演奏された作品は、特に珍しいものではありません。冒頭のシェーンベルクには大編成オケの版もありますが、今回は15人で演奏するオリジナル。最後のチャイコフスキーとは対極にあるもので、それがこのコンーサトのコンセプトでしょうか。
バレンボイムは気合十分、所々で唸り声が聞こえる大熱演。

ベートーヴェンのトリプル・コンチェルトは、バレンボイムの弾き振り。ピアニストと指揮者の両面を楽しめる、一粒で二度おいしい作品。

最後のチャイコフスキー、私がバレンボイムの指揮を初めて聴いたのはこの曲でした。NHK交響楽団に初登場したときです。ピアニストとして聴いたのはもっと前で、渡辺暁雄指揮日フィルの定期でブラームスの2番でした。

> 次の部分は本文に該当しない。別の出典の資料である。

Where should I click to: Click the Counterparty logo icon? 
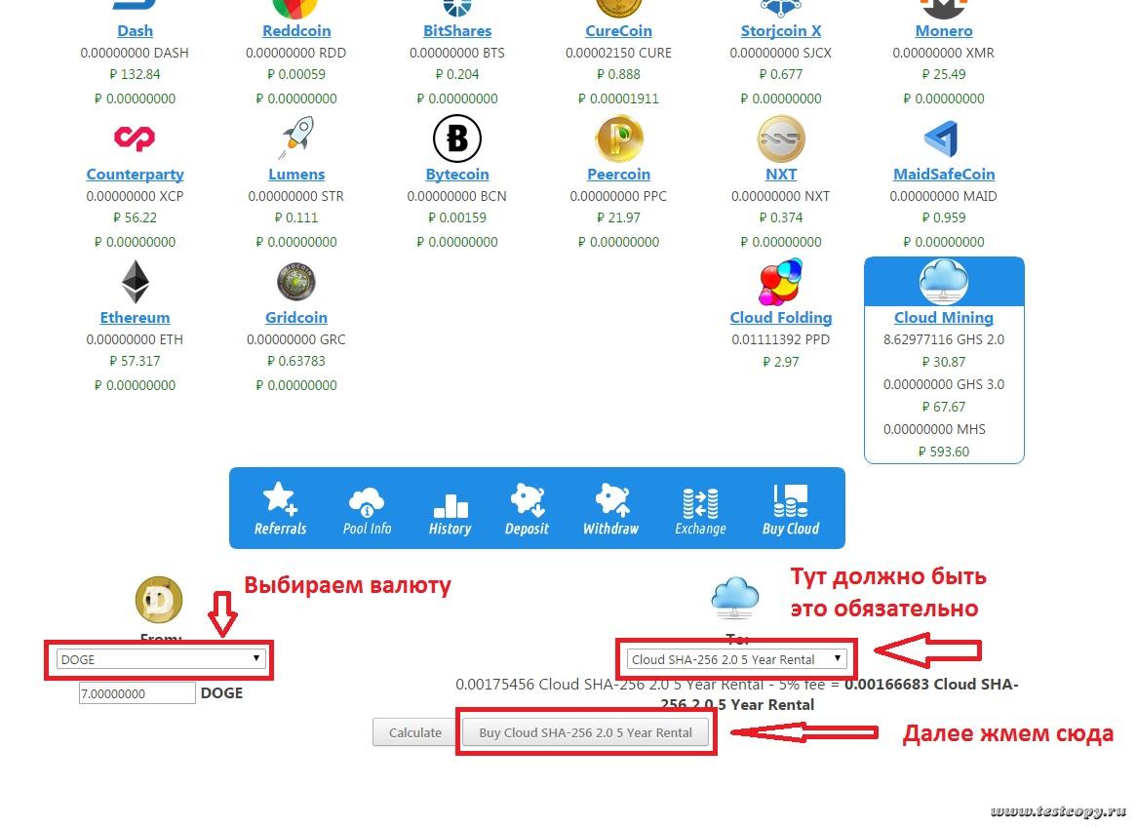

バレンボイムの演奏会は次々にアンコールが飛び出すのがプロムス名物で、最初は前日までロイヤル・アルバート・ホールに鳴り響いていたシベリウスの「悲しきワルツ」。
もちろんこれで客席が満足する訳もはなく、二つ目はグリンカの歌劇「ルスランとリュドミラ」序曲。更に興奮した客席の前にマイクを持って登場したマエストロ。“音楽の話です。政治の話はしません”と、長いスピーチを始めます。
時々音声の途切れる所があって聴き難かったのは残念ですが、何でも明日(8月19日)が最初のコンサートを開いて丁度65年になる由。“明日は、えーと、未だ日付変わってないよネ”、と自ら長い夜を自認しての告白。ということは1950年の8月19日デビューで、これからもバレンボイム帝王時代は暫く続くでしょう。

ということで最後? のアンコールは、出身地アルゼンチンの「アルゼンチン・タンゴ」の1曲。作曲者と曲名は聴き取れませんでしたが、バレンボイムのルーツが紹介されました。